Since the fall of the New Order, anarcho-punk collectives, such as Marjinal and Taring Babi, have become the public face of anarchism in Indonesia. Mostly poor, urban youths flock to these communities in cities like Jakarta, Bandung and Yogyakarta, and anarchist ideas are buried beneath the punk fashion, music and mild social activism they promote. However, for serious anarchists the Indonesian anarcho-punk scene has become far too mainstream. ‘Bandung is not like it used to be. The punk-scene became commercialised and everyone ‘sold out’’, complains one non-punk anarchist. Designing distro (independent label) shirts and throwing concerts in Bogor is simply not the kind of stuff that will bring down the system.
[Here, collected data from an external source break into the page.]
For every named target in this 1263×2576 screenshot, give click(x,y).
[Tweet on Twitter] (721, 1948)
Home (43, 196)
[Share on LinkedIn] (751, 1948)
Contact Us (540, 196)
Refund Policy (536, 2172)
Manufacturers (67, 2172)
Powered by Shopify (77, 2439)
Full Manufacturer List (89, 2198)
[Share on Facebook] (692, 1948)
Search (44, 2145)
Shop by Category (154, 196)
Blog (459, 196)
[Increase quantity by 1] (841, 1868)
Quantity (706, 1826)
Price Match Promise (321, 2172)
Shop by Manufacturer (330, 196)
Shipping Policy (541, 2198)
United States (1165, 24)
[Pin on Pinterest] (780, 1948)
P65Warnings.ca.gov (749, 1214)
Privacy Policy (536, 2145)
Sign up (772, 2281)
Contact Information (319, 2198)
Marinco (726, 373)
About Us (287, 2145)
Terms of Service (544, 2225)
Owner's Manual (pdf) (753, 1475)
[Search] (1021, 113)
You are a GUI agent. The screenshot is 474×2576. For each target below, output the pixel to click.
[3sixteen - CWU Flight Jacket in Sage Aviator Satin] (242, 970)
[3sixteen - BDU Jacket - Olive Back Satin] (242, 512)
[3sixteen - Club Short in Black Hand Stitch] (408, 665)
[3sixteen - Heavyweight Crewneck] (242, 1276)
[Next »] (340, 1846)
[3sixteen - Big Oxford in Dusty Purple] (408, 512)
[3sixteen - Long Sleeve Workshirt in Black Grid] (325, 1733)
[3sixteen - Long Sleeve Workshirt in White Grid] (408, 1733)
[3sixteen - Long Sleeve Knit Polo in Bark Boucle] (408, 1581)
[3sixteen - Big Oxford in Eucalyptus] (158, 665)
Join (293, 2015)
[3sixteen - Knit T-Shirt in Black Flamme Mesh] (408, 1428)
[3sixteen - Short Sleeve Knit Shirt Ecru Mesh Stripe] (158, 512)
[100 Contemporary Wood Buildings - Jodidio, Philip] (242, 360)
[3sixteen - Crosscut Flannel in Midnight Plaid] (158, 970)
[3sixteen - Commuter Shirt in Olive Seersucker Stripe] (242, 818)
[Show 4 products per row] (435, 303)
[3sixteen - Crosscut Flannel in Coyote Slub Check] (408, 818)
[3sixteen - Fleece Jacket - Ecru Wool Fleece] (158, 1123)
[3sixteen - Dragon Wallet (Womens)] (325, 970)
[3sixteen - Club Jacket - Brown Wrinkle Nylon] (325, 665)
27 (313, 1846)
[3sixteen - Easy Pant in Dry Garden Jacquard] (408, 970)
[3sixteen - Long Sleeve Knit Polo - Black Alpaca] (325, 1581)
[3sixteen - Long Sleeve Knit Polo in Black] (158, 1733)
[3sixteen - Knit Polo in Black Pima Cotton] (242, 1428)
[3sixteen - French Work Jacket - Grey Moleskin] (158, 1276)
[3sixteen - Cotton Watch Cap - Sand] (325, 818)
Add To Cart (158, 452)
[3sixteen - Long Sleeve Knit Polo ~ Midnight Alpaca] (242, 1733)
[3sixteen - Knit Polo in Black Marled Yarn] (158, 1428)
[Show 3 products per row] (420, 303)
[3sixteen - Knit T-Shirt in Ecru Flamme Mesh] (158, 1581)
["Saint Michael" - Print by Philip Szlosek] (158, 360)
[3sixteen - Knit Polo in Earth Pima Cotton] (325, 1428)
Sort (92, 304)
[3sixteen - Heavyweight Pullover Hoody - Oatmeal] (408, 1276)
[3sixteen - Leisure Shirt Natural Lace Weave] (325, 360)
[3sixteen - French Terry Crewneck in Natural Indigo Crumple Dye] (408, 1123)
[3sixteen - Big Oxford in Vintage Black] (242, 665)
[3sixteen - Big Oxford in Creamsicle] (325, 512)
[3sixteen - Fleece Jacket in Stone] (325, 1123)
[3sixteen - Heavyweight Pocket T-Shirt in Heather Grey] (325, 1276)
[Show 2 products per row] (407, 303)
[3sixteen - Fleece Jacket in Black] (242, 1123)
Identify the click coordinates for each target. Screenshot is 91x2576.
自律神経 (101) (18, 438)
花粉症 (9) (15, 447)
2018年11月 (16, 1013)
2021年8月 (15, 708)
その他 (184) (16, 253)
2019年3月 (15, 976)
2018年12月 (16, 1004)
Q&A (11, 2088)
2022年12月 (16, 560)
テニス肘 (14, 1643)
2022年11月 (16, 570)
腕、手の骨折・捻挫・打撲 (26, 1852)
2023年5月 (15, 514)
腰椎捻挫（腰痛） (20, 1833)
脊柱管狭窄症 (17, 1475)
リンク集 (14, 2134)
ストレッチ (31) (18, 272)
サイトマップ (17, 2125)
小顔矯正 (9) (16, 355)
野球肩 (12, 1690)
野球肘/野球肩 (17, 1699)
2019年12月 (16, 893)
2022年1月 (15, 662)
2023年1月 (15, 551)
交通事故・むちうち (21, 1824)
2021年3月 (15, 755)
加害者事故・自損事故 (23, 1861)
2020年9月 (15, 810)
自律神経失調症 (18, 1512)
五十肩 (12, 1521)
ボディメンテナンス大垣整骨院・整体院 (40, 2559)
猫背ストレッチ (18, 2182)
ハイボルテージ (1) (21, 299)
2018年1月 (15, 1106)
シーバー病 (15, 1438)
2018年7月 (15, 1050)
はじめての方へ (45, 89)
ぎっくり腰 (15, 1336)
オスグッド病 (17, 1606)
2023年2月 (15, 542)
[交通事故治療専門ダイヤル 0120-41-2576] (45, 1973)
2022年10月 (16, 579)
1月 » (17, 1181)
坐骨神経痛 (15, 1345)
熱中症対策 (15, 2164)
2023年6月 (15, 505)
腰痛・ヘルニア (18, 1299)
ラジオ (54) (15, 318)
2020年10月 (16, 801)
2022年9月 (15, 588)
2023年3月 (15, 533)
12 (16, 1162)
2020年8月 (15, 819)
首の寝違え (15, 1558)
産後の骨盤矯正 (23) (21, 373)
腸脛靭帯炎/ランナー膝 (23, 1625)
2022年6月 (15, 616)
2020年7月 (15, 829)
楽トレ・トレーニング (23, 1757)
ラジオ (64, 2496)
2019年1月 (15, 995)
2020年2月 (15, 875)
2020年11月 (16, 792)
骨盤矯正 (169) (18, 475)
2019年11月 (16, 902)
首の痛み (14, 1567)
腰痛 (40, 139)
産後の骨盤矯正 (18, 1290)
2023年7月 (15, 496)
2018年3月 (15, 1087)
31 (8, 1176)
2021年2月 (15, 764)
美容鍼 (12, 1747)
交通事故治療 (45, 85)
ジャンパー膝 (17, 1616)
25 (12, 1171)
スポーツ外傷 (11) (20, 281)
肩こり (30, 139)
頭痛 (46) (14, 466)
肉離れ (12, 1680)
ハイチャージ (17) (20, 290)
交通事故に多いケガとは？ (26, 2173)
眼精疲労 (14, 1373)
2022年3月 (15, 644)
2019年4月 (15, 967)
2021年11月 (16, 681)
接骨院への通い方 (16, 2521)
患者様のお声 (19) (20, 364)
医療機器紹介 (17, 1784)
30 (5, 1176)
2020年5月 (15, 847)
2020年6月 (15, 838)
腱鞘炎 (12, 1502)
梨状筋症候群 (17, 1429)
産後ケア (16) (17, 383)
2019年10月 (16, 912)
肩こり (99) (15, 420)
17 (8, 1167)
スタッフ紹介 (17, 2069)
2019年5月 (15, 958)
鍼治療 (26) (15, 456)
A new breed of Indonesian anarchists views the punk scene as little more than a harvesting ground ripe with angry youths partially socialised into anarchist ideas and symbols. As one such anarchist activist told me, ‘most punks are useless, but punk communities provide anarchism with a cultural base which Marxism has lacked since 1965’. While social stigma and an ongoing ban leave Marxism still too hot for the masses, to the rebellious punk-kid, Das Kapital is already stale, something belonging in the 1960s. Anarchism, on the other hand, is exciting, anti-authoritarian, and legal. Those who want to lose the mohawk and get serious about resistance to state and capital can find a guiding hand from more experienced anarchist ideologues who routinely exhibit tables full of alluring anarchist literature to crowds of anarcho-punks at concerts around Indonesia. But increasingly the ideological inspiration comes from further afield.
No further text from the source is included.